Postby Paul Campos » Fri Nov 02, 2012 1:43 pm

JamMasterJ wrote:Prof Campos, where do you get the opinion that law school is going to be drastically different in 5 years? Is that a gut feeling or a result of conversation with other law school faculty/reformists?


I'm extrapolating based on what I know about the financial structure of legal education, and what's currently going on at several schools per what faculty at these places tell me.

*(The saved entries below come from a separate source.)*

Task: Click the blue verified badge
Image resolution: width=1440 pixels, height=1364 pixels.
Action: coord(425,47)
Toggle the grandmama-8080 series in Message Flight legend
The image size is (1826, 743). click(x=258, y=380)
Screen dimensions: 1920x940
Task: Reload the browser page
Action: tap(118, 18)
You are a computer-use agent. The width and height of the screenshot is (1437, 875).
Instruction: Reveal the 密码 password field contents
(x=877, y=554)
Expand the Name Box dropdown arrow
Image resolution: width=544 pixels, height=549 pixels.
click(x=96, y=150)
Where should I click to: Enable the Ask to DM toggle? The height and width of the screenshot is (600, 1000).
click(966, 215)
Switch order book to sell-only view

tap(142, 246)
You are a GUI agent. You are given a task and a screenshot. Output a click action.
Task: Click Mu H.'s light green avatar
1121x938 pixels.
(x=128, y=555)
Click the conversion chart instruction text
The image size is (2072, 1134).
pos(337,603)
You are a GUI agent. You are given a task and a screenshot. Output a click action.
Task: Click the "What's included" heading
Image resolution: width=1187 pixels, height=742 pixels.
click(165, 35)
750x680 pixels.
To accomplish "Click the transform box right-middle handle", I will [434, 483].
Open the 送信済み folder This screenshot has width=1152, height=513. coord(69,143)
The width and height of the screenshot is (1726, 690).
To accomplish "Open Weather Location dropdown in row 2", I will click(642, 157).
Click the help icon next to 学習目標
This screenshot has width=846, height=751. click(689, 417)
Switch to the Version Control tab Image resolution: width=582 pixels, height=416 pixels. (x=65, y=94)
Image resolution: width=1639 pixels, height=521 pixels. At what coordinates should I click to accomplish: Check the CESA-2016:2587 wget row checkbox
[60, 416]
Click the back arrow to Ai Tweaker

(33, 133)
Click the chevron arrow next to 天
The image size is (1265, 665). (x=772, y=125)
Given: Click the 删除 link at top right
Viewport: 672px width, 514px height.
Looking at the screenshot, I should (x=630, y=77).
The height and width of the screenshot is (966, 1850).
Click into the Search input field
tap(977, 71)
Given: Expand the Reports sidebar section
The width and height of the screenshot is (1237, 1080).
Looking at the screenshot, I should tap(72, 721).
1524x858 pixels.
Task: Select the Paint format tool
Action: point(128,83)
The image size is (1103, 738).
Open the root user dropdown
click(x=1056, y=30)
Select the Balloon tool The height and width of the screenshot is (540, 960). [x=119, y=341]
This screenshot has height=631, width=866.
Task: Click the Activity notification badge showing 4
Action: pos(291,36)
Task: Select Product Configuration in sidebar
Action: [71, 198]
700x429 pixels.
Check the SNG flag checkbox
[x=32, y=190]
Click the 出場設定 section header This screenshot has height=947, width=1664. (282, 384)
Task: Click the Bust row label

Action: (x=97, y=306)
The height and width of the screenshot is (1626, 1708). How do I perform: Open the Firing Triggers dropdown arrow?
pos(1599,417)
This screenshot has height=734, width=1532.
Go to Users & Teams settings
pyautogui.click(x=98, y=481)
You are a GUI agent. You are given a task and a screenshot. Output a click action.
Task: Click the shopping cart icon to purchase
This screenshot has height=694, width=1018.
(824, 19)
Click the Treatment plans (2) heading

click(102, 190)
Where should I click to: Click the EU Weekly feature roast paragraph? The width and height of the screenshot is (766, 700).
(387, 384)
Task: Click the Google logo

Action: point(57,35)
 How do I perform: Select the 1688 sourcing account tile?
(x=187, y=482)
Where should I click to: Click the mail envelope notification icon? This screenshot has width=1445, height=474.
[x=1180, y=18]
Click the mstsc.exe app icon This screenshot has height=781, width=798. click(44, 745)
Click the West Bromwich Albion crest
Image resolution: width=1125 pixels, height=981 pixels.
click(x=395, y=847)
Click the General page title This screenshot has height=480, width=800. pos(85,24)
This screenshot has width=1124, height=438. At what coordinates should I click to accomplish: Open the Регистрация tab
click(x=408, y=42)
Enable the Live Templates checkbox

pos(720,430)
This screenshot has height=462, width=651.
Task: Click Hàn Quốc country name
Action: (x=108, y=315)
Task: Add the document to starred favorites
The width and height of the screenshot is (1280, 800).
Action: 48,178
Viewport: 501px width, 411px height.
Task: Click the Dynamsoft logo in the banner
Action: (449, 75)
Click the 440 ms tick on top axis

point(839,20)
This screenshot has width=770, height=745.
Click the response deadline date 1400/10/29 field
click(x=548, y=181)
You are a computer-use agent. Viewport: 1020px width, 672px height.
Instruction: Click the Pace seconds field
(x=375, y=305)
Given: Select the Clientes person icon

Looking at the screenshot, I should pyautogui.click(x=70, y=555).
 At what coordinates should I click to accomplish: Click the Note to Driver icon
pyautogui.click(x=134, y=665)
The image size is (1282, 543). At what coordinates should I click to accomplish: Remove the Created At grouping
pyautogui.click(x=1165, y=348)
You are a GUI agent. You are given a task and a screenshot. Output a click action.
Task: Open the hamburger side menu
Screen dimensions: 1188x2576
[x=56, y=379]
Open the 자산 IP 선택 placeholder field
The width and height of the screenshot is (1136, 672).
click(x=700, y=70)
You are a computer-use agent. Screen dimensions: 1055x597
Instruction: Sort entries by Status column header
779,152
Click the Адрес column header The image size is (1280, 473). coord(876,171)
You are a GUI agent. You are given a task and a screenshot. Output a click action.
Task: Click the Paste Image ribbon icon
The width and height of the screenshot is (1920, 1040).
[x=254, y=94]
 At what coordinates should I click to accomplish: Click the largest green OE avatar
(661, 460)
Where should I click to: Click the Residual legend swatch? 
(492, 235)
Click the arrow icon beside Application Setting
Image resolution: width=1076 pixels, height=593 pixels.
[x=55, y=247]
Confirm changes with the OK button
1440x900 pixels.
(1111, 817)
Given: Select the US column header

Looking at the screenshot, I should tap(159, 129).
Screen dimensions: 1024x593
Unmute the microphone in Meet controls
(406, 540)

Consider what it means that law school applications have fallen from a peak of around 100,000 a decade ago to 67,000 this past cycle, while the number of first-year seats has grown considerably. For example, the bottom 100 schools were probably aiming to enroll about 25,000 people this year. That's not a much smaller number than half the total applicant pool, but of course the situation is much more dire than that, because a very large percentage of the 67,000 total applicants would never go to a bottom 100 school, while another large percentage would only go with something close to a full ride, which of course produces little or no revenue for the school. In addition probably 10% to 15% of applicants are people with such poor credentials that they have very little chance of passing the bar. Add all that together and many lower-ranked schools are already in dire straits, or close to them.

As for higher-ranked schools, while they aren't having any trouble (yet) finding enough people willing to fill their seats, higher-ranked schools are far more constrained in regard to their admissions processes than low-ranked schools, because they have to worry about their ranking, which means they have to worry about finding strong enough applicants, not just warm bodies who are willing to borrow money from the federal government to pay for law school. So higher-ranked schools are slashing class sizes, giving out more "scholarships" (i.e., cross-subsidized tuition) and scrambling in general.

Add to all this the genuine threat of reform in regard to federal educational loan practices: the scuttlebutt is that Congress is going to consider applying the standards currently applied to for-profit schools to non-profit schools in regard to job outcomes and the like when it comes to access to federal loan money. This, if it happens, will be a huge problem for many law schools.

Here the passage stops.